Assignment
Report each line of the entries that contains the word "download", copied in full.

*** Opening of Information supplied ***

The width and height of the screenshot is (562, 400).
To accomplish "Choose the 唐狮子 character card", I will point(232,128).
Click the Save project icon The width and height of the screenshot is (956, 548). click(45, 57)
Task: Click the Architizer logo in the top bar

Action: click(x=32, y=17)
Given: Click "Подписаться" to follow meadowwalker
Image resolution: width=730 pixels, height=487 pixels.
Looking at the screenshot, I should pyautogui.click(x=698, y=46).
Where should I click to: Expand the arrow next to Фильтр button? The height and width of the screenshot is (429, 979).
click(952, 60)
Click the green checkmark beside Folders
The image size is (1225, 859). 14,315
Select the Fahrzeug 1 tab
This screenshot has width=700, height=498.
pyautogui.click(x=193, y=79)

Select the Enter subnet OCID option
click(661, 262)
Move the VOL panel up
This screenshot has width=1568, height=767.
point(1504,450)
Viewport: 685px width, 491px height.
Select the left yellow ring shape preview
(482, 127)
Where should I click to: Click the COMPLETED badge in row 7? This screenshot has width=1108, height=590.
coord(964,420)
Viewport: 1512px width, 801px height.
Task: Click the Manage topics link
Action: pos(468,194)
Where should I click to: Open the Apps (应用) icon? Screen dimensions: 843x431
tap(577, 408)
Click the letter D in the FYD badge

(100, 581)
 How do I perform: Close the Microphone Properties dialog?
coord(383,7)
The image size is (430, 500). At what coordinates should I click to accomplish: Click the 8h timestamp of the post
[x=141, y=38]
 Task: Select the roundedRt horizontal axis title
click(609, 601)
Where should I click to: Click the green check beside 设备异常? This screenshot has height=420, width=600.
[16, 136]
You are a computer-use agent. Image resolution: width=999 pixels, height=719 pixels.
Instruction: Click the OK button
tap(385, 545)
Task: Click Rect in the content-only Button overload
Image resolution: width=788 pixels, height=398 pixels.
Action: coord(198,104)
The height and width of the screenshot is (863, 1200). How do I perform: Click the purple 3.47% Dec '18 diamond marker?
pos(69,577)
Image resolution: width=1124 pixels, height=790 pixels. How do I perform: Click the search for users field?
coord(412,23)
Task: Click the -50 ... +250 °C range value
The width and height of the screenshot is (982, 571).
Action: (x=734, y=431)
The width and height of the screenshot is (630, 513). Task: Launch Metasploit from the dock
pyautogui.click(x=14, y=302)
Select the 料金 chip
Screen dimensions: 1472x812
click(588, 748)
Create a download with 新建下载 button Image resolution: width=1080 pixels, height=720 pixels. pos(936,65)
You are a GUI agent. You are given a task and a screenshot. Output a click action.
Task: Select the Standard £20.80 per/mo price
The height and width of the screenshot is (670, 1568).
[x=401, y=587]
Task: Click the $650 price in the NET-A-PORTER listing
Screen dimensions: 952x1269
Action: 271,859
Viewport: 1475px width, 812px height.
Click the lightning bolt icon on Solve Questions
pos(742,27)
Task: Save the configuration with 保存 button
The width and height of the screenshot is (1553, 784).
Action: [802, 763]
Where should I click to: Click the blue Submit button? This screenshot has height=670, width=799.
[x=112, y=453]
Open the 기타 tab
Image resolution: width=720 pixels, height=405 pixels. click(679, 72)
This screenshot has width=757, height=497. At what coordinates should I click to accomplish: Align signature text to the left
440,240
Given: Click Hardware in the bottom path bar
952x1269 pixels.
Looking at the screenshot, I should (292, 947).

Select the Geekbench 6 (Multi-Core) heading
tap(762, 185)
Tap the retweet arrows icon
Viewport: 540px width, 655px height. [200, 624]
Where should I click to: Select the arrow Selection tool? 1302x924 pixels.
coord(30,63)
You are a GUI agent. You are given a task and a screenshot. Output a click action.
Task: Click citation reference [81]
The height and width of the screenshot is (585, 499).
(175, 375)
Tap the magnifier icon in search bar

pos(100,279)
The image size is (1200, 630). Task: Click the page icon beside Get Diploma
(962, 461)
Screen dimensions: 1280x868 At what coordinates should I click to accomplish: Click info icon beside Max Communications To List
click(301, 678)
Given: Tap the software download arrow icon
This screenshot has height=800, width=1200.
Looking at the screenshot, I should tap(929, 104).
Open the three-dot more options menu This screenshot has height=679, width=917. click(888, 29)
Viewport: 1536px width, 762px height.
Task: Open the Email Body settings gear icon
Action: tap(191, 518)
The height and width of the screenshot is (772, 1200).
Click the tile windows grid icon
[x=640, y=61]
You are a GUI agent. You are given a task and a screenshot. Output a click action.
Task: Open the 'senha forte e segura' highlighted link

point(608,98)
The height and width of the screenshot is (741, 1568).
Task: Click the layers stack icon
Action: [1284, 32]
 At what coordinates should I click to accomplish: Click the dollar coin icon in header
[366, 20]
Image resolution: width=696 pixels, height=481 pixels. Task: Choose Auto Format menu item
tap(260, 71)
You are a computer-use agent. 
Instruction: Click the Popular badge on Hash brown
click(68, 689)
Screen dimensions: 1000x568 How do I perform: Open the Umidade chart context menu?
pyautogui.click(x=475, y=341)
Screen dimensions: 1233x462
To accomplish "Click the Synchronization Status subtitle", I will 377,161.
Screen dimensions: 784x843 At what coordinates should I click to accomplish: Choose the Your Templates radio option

*** Close of Information supplied ***

Answer to the exercise
Create a download with 新建下载 button Image resolution: width=1080 pixels, height=720 pixels. pos(936,65)
Given: Tap the software download arrow icon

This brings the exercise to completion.